足元には黒い布がかけられていて、恐らくその下は大変なことになっているのだろう。
「・・・・・・ぼくの友達の、妹だったんだ」
ユキがぽつりと打ち明けた。
クリフの頭を、ユキと『クリフの知らない誰か』が話している光景がよぎる。
あの時二人は、深刻そうに、コミュニケーションをとっていた。
――――まさか・・・・・・。
「・・・・・・さっき、おまえと話してたやつのか?」
ユキが目を丸くして驚いた。黒目の美しい青年だ。
「よく・・・・・・わかったね。なんで?」
「なんとなくさ」
ユキが息を長く吐いて、うつむいた。
なんとなく、顔色が悪いようにも思える。
「なにが・・・・・・あったんだろう。
そんな、恨みを買うような子じゃなかったのに」
「気になるのか?」
「そりゃもちろん」
ユキは悔しそうに顔をゆがめた。
今にも泣き出してしまいそうだ。
「・・・・・・でも、僕にできる事なんてなにもないし」
クリフは意外そうに隣にいる青年を見た。
ユキ(こいつ)がそんなことを言うとは思わなかった。
「・・・・・・おまえさ、陰陽師末裔の能力で『過去』見ればいいだろ。
犯人なんて一発じゃん、ふつーに」
その発言に、ユキは一瞬驚いた顔をした。が、それはすぐに納得したような表情に変わった。
右手をあごにあてがって、うつむきながら何度もうなずく。
「そっか、・・・・・・そうだよね。すっかり忘れてた」
クリフは苦笑いしてユキの肩をたたいた。
「ほんとだよ、・・・・・・おまえ何考えればすぐわかるようなことを」
だが、ユキの口から出た言葉は、意外なものだった。
「ぼく、こういうケースの過去は視れないんだ」
ユキは首の後ろを掻きながら、『当たり前すぎて、話し忘れていた』と言ったふうに微笑んで見せた。
当のクリフにはさっぱりわからない。
――――『こういうケース』って一体『どういうケース』?
「え、だっておまえ、過去が視えて、しかもいじくれるんだろ?
こういうときこそ、その『被害者の過去』をさかのぼって犯人をちゃちゃっと・・・・・・」
「被害者はすでに死んでいる」
ユキはきっぱりと言い放った。
クリフの中で、何かがコトリと揺れた。
「僕、言いましたよね。『時間とは、千羽鶴のようなものだ』と」
「ああ、『時間とは、一瞬の連なり』。『変えるには、過去の一点を変えてしまえばいい』。

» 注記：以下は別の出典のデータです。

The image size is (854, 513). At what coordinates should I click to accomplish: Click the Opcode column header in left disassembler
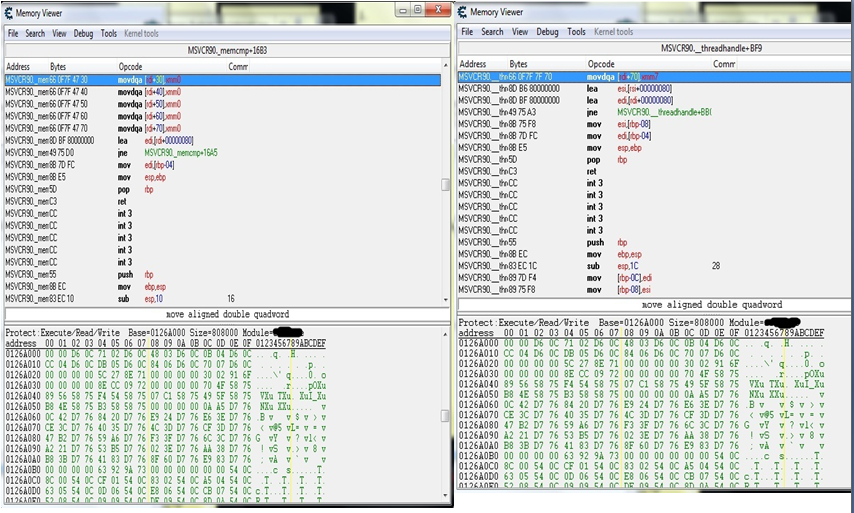point(131,66)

その後は自然に変わっていく。なぜなら、時間はつながっていて、それにつられて変化していくから」
「・・・・・・よく覚えてるじゃないですか」
「だろ?」
クリフは得意そうに背筋を伸ばした。
体格がそこまでがっちりしてないからか、胸を張ってもあまり頼もしく見えないのが悲しい。
ユキは苦笑いしながら続けた。
「そこまでわかってくれてるなら、話は早いです。
確かに僕は、過去に関わることができます。でもそれは、あくまで『現時点からのさかのぼり』に過ぎないんですよ」
「現時点からの、さかのぼり?」
「そうです」
ユキは、血痕が付着している本棚をにらんだ。
時間がたって、黒く変色し始めている。横になぞったような手形が、べっとり染み込んでいた。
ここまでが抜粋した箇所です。